Highly encouraging anti-tumour activity of the TROP-2 directed antibody drug conjugate datopotamab deruxtecan in heavily pre-treated advanced NSCLC patients

Updated results of a phase I trial evaluating the TROP-2 directed antibody drug conjugate datopotamab deruxtecan indicate an overall response rate of 21-25% in a population of heavily pre-treated advanced non-small-cell lung cancer (NSCLC) patients. When dosed at 4 or 6 mg/kg the drug also proved to be tolerable, with low rates of toxicity-related treatment discontinuation. These promising findings justify the further evaluation of datopotamab deruxtecan in the phase III TROPION-Lung01 trial in which this agent will be compared to docetaxel in 590 advanced NSCLC patients who previously received platinum-based chemotherapy and anti-PD(L)1 therapy.

Introduction

TROP2 is a transmembrane glycoprotein that is highly expressed in various tumour types, including non-small cell lung cancer (NCSLC). Datopotamab Deruxtecan (DS-1062) is a TROP2-specific antibody-drug-conjugate (ADC), consisting of a humanised anti-TROP2 IgG1 monoclonal antibody, a topoisomerase 1 inhibitor payload and a tetrapeptide-based cleavable linker. Previously, the phase I TROPION-PanTumour01 study indicated a promising antitumour activity of this agent in advanced NSCLC patients with a manageable safety profile. During the 2020 WCLC meeting, updated results of this trial were presented.

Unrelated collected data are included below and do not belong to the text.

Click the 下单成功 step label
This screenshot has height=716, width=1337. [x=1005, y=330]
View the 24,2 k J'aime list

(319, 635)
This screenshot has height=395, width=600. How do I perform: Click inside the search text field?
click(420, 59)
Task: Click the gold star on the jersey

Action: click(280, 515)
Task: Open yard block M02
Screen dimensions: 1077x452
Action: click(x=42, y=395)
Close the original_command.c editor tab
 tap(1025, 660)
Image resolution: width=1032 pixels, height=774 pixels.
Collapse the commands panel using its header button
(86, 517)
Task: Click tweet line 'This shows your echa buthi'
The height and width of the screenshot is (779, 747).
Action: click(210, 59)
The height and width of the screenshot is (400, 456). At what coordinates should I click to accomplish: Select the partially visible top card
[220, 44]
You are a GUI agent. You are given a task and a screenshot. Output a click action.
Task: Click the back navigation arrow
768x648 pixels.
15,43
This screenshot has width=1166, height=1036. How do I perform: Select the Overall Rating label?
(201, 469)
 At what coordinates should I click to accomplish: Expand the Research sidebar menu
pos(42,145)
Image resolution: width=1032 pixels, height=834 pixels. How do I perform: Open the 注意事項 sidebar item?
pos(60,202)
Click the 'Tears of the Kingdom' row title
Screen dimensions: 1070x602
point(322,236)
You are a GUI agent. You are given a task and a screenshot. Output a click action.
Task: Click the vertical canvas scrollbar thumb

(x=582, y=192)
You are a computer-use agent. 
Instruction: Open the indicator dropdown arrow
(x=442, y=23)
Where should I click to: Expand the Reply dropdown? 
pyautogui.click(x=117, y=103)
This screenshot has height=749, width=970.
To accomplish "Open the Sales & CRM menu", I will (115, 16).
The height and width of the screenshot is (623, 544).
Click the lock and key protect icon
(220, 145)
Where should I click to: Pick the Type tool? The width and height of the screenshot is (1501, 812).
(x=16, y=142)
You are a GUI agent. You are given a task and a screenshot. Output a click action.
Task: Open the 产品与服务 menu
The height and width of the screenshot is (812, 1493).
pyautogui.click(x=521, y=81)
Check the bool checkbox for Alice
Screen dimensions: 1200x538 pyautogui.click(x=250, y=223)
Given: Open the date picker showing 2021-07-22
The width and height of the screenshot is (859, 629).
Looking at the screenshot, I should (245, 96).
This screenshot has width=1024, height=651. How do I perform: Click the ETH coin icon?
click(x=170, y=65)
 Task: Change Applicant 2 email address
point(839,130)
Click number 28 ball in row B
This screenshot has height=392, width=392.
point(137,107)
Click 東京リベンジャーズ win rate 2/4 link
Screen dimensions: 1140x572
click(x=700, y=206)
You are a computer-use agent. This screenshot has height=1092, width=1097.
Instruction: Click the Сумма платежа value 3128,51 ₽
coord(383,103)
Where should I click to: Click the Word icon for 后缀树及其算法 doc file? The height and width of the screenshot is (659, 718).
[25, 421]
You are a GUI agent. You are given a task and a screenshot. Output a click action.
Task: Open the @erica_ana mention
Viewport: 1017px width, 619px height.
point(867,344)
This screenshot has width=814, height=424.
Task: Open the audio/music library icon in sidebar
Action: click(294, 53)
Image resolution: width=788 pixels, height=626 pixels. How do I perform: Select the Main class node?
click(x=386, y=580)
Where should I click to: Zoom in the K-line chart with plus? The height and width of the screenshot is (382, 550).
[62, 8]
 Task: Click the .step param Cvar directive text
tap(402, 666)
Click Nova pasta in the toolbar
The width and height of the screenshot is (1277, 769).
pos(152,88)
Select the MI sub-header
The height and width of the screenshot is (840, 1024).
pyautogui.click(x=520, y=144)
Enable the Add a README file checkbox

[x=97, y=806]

The TROPION-PanTumour01 study enrolled patients with relapse/refractory advanced NSCLC with an ECOG performance status of 0 or 1. In the initial dose escalation phase of the trial a maximum tolerated dose of 8mg/kg every 3 weeks was determined, In the subsequent dose expansion phase, a total of 180 patients were enrolled and treated with DS-1062 at 4 mg/kg (N= 50), 6 mg/kg (N= 50) or 8 mg/kg (N= 80) every 3 weeks.

Promising antitumour activity

Baseline characteristics were well balanced between the three cohorts with a median age of 61-64 years and 50-64% of patients having received three or more previous lines of therapy.  Approximately 80% (84-88%) of patients in the study previously received immunotherapy, while more than 90% received prior platinum-based chemotherapy (88-98%). At a median follow-up of 7.4 months, 32 of the 159 response-evaluable patients had a confirmed complete or partial response (CR/PR) (4 mg/kg: 7 ;6 mg/kg: 6; 8mg/kg: 19). A further 6 patients had an unconfirmed CR/PR (4 mg/kg: 2 ;6 mg/kg: 2; 8mg/kg: 1). This corresponded with an objective response rate of 23%, 21% and 25% in the 4, 6 and 98 mg/kg cohort, respectively. When also considering the patients with disease stabilization, a disease control rate of 19%, 26% and 64% was reported for the three dose cohorts. The preliminary median progression-free survival in each cohort mounted to 4.3, 8.2 and 5.4 months, respectively.

Importantly, 15% of 8 mg/kg participants experienced adverse events that led to treatment discontinuation, which is markedly higher than the 4% and 7% adverse event related treatment discontinuations in the 4 and 6 mg/kg cohorts. Any-grade treatment-emergent adverse events were reported in 96%, 91% and 99% of participants in the 4, 6 and 8mg/kg, respectively. Grade ≥3 treatment related adverse events were reported in 10% and 16% of patients treated with 4 or 6 mg/kg, while this increased o 34% in the 8 mg/kg cohort. The most common adverse events consisted of nausea, stomatitis, alopecia and fatigue. Overall, 8% of patients experienced treatment-related interstitial lung disease (4mg/kg: 1 patient grade 3; 6mg/kg: 1 patient grade 2; 8mg/kg: 8 patients grade 1-2, 1 patient 3 grade, 3 patients grade 5). Regardless of dose, the pharmacokinetic profile was consistent throughout 3 cycles of treatment, with a half-life of 4.6 days and systemic exposure to the payload drug was low throughout all treatment doses.

Conclusion

In this ongoing phase I study, TROP-2 ADC DS-1062 has demonstrated encouraging antitumour activity and a manageable safety profile in a heavily pre-treated NSCLC cohort. These results have informed the study design of the phase III TROPION-PanTumour01 study, which will use DS-1062 at a dose of 6mg/kg.

Reference

Spira A et al., Datopotamab Deruxtecan, a TROP2 ADC, in Patients With Advanced NSCLC: Updated Results of TROPION-PanTumour01 Phase I Study. Presented at WCLC 2020. Abstract OA03.03.